Christine lifts her glass in a toast. “By George, I think he’s got it!”
I’ve had a good rationale for pouring myself into my business, but work doesn’t look at me the way Gunnar does. Work doesn’t make my heart thunder. Work doesn’t make me happy . It’s fulfilling, but I have wildly intelligent people like Matthew and Theresa on my team. People who can keep things humming. Who will help me with anything if I only ask.
I can say the same about my best friend, and I turn to her and ask for the help I need. “Would you come back to my hotel to help me with something?”
“Of course I will. That’s why I’m here.”
I pay the bill, and we take off. At the hotel, we head straight for Theresa’s suite, and I rap on the door.
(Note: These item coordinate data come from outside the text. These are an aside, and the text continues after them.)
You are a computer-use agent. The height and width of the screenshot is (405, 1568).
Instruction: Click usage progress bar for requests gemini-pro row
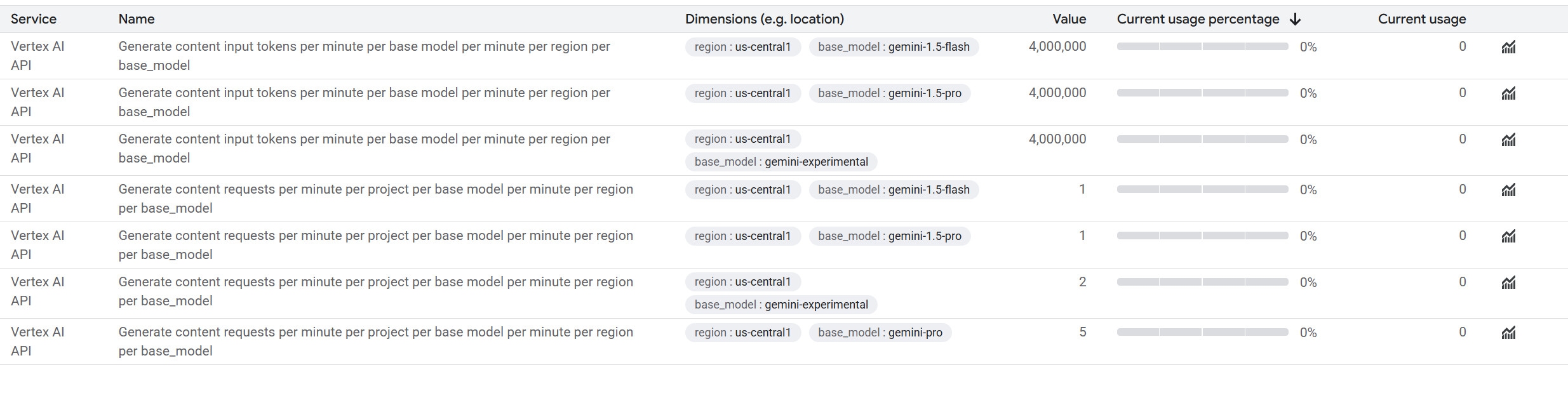(1202, 332)
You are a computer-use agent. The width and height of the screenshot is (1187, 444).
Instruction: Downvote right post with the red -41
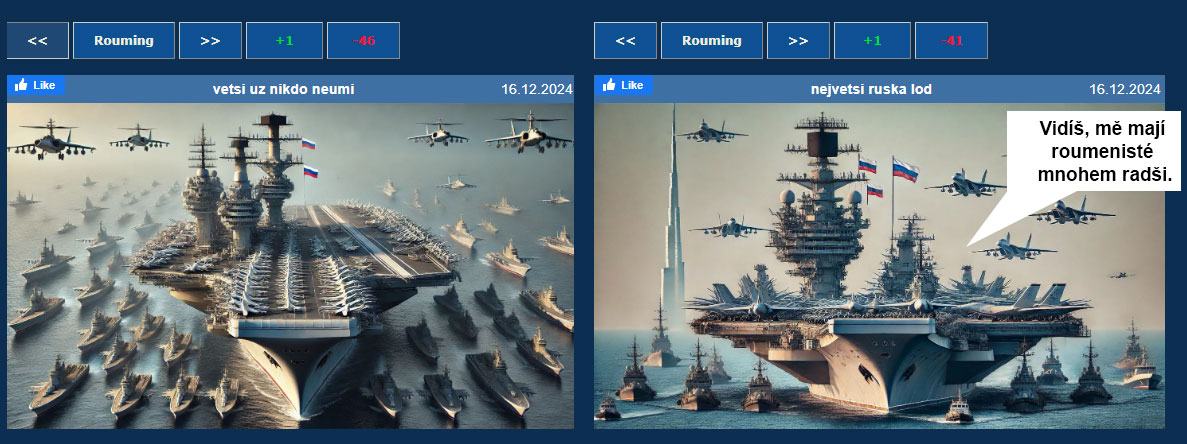pyautogui.click(x=952, y=41)
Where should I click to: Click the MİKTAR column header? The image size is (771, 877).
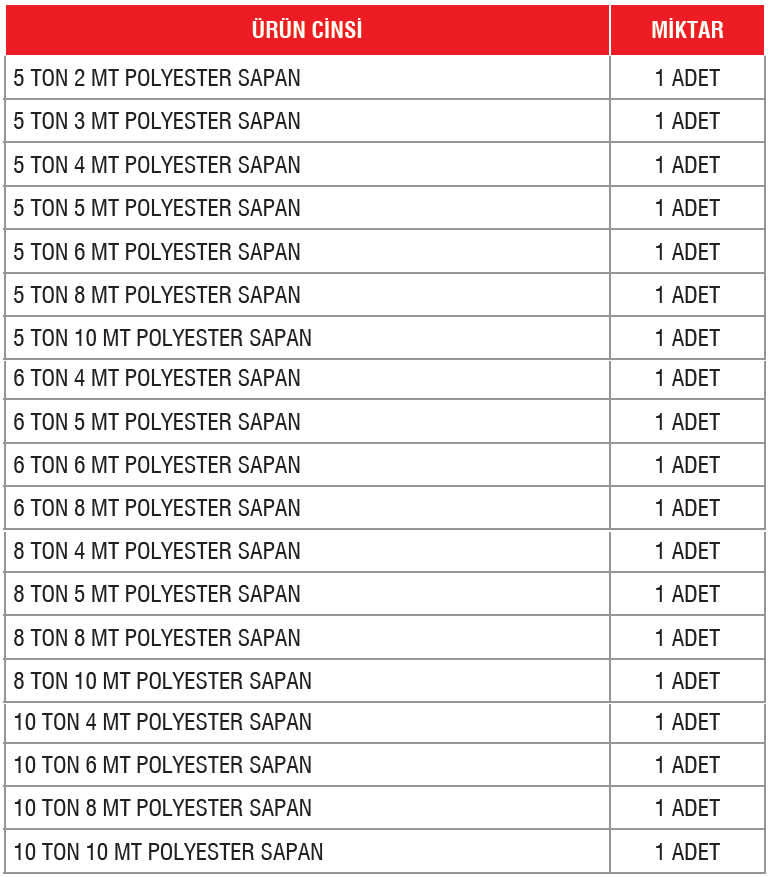(687, 30)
When she sees us, she sweeps open the door with an invitation. “Come in.”
“Can you handle the rest of our business here?” I ask. “Closing the Bespoke deal? Managing the paperwork, the attorneys, the bankers? You can get in touch with me for my signature digitally.”
“It’s like we’re living in the twenty-first century,” Christine remarks, and Theresa laughs, ganging up on me.
“Laugh if you want,” I say. I know I’m tragically unhip, that e-signatures aren’t sorcery.
But for me, deviating from business requires a little magic.